L’Europe est composée de différents acteurs (États, entreprises privées, organisations internationales…) qui jouent un rôle majeur dans les relations internationales. La série « L’Europe et le Monde » sur euradio cherche à éclairer l’auditeur sur certains aspects de la place du Vieux continent sur la scène internationale.
Ce mercredi la Commission européenne vient de présenter son rapport annuel sur l’élargissement. Où en est-on vraiment avec les pays candidats ?
Oui, c’est un moment clé pour l’Europe. Ursula von der Leyen a affiché sa volonté d’accélérer le processus, après plus de dix ans de pause depuis l’adhésion de la Croatie en 2013. L’idée est de bâtir une Europe plus forte face à la Russie, avec un bloc géopolitique élargi.
Donc c’est avant tout une décision stratégique ?

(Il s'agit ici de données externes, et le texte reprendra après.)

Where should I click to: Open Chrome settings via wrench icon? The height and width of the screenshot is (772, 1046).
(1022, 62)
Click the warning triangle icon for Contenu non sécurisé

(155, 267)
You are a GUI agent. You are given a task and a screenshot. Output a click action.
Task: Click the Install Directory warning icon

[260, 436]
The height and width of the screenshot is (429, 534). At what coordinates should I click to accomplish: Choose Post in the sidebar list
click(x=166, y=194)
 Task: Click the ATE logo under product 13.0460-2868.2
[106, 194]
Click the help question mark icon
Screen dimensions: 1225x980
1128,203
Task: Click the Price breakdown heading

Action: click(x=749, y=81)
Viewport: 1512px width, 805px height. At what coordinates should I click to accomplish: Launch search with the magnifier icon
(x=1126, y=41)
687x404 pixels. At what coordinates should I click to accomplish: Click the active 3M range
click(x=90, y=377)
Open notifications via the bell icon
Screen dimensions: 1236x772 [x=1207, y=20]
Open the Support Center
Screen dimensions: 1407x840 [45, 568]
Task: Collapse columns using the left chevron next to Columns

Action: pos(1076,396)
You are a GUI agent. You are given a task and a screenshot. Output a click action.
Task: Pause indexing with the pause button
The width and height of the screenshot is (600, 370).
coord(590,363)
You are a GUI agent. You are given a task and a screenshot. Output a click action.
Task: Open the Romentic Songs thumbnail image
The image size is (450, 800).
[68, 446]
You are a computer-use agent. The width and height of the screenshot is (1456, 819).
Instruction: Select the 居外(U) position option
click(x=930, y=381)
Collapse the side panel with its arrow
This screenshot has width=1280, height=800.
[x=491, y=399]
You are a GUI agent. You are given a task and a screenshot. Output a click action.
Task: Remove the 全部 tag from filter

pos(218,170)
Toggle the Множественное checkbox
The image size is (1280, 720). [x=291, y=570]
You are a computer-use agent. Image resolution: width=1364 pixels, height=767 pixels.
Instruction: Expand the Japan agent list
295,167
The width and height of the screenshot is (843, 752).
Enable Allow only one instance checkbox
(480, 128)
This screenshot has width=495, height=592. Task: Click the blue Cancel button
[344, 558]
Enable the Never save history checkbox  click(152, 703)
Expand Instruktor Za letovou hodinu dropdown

Exactement. L’élargissement est vu comme un outil politique, presque de défense. Mais la réalité est plus compliquée. Je rappelle, neuf pays sont candidats offciels à l’adhésion à l’UE : la Turquie, la Macédoine du Nord, la Serbie, la Moldavie, l’Ukraine, la Géorgie, l’Albanie, le Monténégro et la Bosnie-Herzégovine. Sur les neuf, seuls le Monténégro et l’Albanie ont rempli une partie des critères. Pour eux, l’entrée dans l’Union devient vraiment envisageable. Pour Antonio Costa, président du Conseil européen, « le Monténégro peut être le 28e Etat membre en 2028 ».
Et pour les autres ?
Pour certains, c’est plus difficile. La Serbie, par exemple, reste trop proche de Moscou. Bruxelles lui demande un positionnement clair. En Géorgie, la situation démocratique se dégrade tellement vite que les négociations sont suspendues. La procédure engagée avec la Turquie reste gelée en raison « de sérieuses inquiétudes quant à l'adhésion de la Turquie aux valeurs démocratiques ».. Et quant à l’Ukraine, malgré des réformes importantes, elle doit encore renforcer son État de droit et lutter contre la corruption.
Et la Hongrie bloque toujours ?
Oui, elle oppose son veto à l’ouverture des négociations avec l’Ukraine et la Moldavie, ce qui bloque les deux dossiers en même temps.
On entend aussi parler d’une “intégration graduelle”. Qu’est-ce que ça veut dire ?
C’est une idée qui revient souvent. Au lieu d’attendre des années, certains proposent que les pays candidats puissent intégrer certaines politiques européennes avant d’être membres à part entière. Une sorte de période de “fiançailles”, comme disent certains diplomates. Ça permettrait d’encourager les candidats sans effrayer les États membres. Mais tous ne sont pas d’accord avec cette idée, la Commission reste prudente. Elle ne veut pas créer des “États de seconde zone”. Officiellement, tous les membres doivent avoir les mêmes droits, comme le veto ou un commissaire européen. Mais sur le terrain, certains pays sont déjà associés à des politiques de l’UE, comme le Monténégro qui participe déjà au système européen de paiements ou à la suppression des frais d’itinérance.
Et tout ça, ça ne pose pas un problème pour le fonctionnement de l’Union ?
Si, complètement. Avec trente ou trente-cinq membres, garder la règle de l’unanimité serait intenable. Il faut réformer la gouvernance, revoir les budgets, repenser la politique agricole…
Si on élargit sans réforme, on risque de créer une Europe à deux vitesses. Mais si on ne s’élargit pas, on laisse un vide politique que d’autres — la Russie ou la Chine — pourraient remplir. Car l’élargissement, c’est plus qu’une question d’adhésion, c’est une question de vision.
Un entretien réalisé par Laurence Aubron.